Employees seeking to use FMLA leave must provide 30-day advance notice of the need to take FMLA leave when the need is foreseeable and such notice is attainable. Employers may also require employees to provide:
-
Medical certification supporting the need for leave due to a serious health condition affecting the employee or an immediate family member (A serious health condition is one that requires the employee to miss 3 days of work due to illness or injury.);
-
Second or third medical opinions (at the employer's expense) and periodic recertification. If an employee submits proper documentation from their treating healthcare provider that demonstrates a serious health condition, the employer has the right to have the employee seen for second opinions. However, the healthcare provider selected by the employer must not work for the employer or have a contract with the employer to provide medical services unless there are 2 or less healthcare providers in the vicinity to provide the type of medical services for the healthcare provider; and
-
Periodic reports during FMLA leave regarding the employee's status and intent to return to work.

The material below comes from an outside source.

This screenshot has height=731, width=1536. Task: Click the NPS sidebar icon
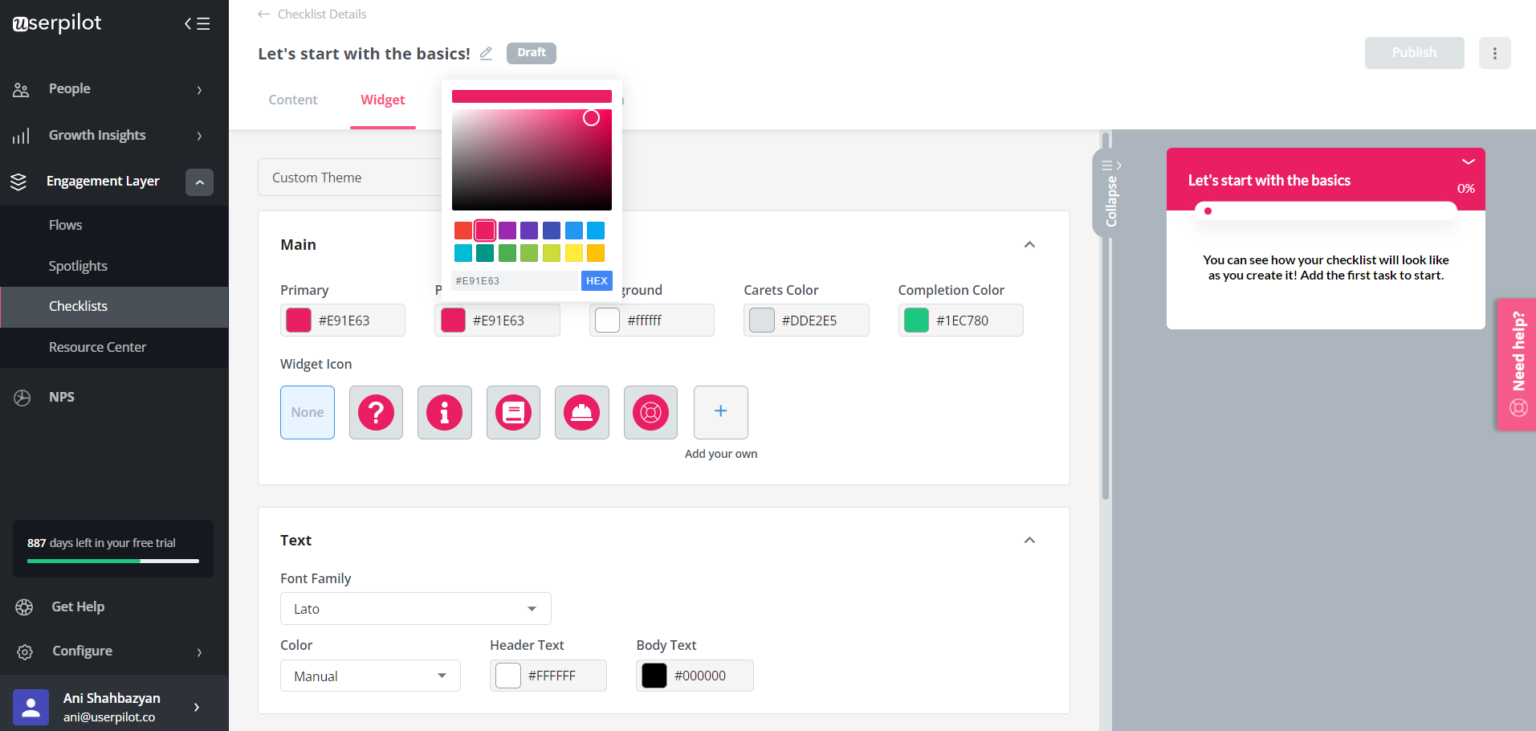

When intermittent leave is needed to care for an immediate family member or the employee's own illness, and is for planned medical treatment, the employee must try to schedule treatment so as not to unduly disrupt the employer's operation. Covered employers must inform employees of their rights and responsibilities under FMLA, including giving specific written information on what is required of the employee and what might happen in certain circumstances, such as if the employee fails to return to work after FMLA leave.
Signing documents
When signing forms for leave that are not regulated under the FMLA or ADA, be aware of the benefits that you have accumulated over a period of time. Make sure that you are not using valuable vacation and sick leave time when you should be using FMLA or ADA. Some employers offer sick leave and vacation time as pay when an employee is out. The employee should always fully understand what they are signing; otherwise, the law will assume the employee did understand and consented to the contents of that document. This can be a complex process, but it is important not to be intimidated. Ask questions until you understand the information. An attorney experienced in this area could be a valuable asset.
When taking internal action with your employer
Here are the steps to take:
-
If you are the person filing a complaint with human resources, you must sign the official complaint, but always ask to know the consequences of signing any document that is given. Carefully review each document for content.
-
Check with the local EEOC office if it is something that is not easily understood or contact Patient Advocate Foundation (PAF) for case manager or attorney advice. This information can be found at the PAF website .
-
With recent changes in the ADA and the very definition of disability being basically reconsidered on a daily basis, the FMLA is a patient's best friend. It is the only law that protects your job and clearly defines exactly what benefits an employee has.
-
An employer must, within 2 business days of being notified that an employee has a potential serious health condition, designate the leave as Family and Medical Leave Act leave. Therefore, it is essential to notify an employer as soon as possible about serious health conditions suffered.
-
If an employer fails to re-credit leave, the employee may bring an action to enforce rights under the FMLA.
These issues are complex and can feel overwhelming when you or a family member has a serious medical issue. Consider having a trusted friend or family member sit in on meetings and help you with the process. Seek support and guidance from your company's human resources department. And, if issues become complex or hostile, consider seeking legal assistance. An employee generally has 2 years to report violations of any of these FMLA provisions to the U.S. Department of Labor.